Brief
Count every line in the entries that follow where the word "Business" appears, then state only the total.

[Opening Data in this exercise section]

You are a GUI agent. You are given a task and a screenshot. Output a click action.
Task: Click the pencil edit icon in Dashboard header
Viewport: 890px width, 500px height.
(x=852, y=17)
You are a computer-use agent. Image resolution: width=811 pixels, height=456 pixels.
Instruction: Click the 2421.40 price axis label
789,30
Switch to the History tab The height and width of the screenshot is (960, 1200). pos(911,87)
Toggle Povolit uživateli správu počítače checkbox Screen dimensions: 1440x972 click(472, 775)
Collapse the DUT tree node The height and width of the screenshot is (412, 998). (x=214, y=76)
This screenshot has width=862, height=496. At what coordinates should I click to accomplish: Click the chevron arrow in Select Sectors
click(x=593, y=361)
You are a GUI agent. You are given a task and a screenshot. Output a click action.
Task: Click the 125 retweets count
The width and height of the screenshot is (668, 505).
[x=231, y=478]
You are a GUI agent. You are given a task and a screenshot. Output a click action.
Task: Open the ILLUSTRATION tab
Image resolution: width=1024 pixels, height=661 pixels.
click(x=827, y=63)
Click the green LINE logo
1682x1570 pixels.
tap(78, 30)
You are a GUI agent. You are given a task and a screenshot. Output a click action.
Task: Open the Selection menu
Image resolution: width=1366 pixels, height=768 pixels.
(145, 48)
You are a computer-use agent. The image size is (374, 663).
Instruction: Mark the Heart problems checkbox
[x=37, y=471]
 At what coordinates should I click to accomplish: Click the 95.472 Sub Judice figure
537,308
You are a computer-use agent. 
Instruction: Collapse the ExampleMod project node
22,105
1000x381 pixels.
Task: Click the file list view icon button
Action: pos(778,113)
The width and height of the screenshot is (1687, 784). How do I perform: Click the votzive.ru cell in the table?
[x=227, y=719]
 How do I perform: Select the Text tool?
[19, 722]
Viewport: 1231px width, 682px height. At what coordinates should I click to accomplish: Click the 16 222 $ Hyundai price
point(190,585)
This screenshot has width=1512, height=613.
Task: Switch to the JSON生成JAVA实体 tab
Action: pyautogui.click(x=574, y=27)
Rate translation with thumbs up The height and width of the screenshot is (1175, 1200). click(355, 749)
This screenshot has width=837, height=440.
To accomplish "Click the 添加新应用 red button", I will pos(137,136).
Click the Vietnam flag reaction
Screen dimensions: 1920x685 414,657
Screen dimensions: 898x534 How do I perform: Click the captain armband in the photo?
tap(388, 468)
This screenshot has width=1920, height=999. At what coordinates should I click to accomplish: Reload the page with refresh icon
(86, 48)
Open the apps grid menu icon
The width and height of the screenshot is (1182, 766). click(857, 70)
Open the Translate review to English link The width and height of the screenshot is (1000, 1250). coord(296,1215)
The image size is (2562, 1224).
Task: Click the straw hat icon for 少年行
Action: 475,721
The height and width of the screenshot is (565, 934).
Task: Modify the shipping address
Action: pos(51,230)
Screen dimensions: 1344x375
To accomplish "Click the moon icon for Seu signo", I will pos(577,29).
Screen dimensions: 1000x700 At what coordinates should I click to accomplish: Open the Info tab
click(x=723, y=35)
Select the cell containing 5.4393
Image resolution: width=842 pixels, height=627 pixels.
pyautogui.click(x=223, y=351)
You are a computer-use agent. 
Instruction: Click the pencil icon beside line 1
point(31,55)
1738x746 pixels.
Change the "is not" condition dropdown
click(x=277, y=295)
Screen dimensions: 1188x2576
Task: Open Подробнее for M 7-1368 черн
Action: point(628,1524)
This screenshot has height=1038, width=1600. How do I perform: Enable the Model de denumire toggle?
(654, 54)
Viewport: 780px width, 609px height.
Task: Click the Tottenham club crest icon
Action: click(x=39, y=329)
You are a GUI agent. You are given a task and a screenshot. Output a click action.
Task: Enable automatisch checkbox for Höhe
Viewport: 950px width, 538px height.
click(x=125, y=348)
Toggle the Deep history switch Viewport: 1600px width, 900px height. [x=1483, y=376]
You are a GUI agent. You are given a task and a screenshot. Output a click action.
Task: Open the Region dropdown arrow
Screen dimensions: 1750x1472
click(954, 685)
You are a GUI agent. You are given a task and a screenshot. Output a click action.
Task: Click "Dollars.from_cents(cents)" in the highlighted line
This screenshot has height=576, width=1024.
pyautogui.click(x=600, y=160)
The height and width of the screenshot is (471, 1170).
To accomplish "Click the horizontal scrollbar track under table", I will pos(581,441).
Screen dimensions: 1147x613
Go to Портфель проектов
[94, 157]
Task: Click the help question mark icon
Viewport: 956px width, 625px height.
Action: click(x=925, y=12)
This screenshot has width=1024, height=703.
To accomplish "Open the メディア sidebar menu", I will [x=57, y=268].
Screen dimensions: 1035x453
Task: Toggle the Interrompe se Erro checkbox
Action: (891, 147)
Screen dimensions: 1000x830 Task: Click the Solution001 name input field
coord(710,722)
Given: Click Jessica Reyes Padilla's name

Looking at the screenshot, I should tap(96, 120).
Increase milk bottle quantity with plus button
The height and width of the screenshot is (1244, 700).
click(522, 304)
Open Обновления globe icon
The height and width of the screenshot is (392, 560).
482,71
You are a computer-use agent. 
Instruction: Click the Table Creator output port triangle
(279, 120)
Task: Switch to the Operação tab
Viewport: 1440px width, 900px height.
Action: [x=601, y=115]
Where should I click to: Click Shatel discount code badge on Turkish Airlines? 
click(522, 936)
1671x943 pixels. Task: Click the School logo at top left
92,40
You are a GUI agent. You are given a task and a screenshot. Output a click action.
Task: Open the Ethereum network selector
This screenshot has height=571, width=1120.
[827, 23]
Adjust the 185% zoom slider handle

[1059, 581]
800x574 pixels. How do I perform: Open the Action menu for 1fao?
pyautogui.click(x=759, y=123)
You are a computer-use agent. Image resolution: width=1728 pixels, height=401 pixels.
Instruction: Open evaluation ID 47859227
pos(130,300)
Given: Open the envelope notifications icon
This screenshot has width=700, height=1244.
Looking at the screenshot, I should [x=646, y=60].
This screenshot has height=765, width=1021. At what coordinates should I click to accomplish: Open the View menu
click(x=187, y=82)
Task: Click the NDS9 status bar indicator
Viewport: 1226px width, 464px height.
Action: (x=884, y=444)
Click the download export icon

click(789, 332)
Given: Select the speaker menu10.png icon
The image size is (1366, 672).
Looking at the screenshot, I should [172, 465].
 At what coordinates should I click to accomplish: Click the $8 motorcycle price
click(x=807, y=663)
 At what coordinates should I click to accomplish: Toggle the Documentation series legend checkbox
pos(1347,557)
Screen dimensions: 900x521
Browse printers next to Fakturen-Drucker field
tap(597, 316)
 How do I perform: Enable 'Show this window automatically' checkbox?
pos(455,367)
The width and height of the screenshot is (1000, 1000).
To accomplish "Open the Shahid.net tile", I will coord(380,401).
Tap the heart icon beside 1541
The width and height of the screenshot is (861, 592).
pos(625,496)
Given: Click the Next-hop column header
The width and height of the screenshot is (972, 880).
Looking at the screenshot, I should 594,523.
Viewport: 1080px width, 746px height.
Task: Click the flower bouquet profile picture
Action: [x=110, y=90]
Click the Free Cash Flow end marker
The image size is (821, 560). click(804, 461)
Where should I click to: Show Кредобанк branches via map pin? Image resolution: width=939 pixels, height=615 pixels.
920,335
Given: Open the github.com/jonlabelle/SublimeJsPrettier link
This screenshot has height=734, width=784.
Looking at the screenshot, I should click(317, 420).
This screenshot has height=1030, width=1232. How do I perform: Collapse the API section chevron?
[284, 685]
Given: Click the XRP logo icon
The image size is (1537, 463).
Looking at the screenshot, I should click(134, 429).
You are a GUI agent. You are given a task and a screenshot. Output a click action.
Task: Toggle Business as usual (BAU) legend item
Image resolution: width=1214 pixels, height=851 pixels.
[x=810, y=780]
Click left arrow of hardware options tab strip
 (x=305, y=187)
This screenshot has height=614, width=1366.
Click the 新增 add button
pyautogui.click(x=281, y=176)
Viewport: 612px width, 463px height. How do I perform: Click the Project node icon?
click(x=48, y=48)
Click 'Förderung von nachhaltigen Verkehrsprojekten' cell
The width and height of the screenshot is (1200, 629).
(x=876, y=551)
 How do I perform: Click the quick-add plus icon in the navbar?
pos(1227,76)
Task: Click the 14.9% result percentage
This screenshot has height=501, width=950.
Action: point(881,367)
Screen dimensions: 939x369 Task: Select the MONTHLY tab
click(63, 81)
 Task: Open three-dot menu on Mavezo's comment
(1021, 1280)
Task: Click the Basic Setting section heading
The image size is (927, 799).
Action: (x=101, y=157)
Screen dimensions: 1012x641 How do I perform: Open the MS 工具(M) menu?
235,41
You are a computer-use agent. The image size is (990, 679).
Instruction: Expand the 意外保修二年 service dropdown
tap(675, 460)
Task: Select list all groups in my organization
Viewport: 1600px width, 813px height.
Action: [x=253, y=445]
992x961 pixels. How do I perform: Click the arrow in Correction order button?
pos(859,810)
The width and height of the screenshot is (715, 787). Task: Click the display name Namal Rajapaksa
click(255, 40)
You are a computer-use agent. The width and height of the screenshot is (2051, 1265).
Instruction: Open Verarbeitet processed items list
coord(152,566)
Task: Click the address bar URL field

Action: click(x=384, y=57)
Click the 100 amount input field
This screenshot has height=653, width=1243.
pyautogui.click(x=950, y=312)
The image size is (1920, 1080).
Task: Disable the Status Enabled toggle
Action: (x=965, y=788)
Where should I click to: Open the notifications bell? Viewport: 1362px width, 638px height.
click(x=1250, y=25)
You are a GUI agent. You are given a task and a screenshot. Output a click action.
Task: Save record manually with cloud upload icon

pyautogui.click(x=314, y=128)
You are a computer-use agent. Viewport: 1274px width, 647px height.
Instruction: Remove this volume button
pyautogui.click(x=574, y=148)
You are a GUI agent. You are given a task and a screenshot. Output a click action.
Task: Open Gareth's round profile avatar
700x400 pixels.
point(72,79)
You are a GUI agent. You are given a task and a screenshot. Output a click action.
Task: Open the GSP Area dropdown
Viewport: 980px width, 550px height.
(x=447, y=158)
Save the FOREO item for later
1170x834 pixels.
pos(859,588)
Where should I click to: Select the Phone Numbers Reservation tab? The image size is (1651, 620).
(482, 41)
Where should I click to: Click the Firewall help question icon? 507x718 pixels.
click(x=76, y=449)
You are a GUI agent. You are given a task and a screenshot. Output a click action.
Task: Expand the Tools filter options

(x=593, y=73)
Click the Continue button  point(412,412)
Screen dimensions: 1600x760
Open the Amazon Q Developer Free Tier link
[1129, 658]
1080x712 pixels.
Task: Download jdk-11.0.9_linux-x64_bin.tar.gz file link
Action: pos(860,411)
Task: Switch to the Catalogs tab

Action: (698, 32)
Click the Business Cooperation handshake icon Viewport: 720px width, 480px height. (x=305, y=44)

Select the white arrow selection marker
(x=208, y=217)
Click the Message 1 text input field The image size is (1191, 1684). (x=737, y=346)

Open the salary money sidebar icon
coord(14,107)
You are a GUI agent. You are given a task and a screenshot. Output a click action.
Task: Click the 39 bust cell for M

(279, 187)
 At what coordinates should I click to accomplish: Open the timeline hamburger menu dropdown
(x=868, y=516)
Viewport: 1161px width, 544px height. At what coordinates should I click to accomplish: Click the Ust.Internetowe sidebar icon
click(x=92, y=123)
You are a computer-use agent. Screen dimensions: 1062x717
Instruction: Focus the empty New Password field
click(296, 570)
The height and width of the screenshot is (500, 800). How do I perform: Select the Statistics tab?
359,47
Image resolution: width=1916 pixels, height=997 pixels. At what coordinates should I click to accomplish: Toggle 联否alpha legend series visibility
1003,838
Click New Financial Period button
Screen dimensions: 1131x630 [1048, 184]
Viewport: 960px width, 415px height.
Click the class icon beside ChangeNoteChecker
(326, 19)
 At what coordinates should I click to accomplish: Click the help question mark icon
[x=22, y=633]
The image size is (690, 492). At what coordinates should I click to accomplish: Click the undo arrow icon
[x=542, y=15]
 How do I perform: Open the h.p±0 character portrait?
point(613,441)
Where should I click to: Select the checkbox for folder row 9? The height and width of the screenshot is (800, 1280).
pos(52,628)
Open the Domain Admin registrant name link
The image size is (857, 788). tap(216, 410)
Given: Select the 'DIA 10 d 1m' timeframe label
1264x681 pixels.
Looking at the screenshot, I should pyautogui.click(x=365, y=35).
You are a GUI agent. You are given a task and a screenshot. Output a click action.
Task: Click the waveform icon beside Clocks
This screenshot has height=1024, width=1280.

[Closing Data in this exercise section]

Result below
2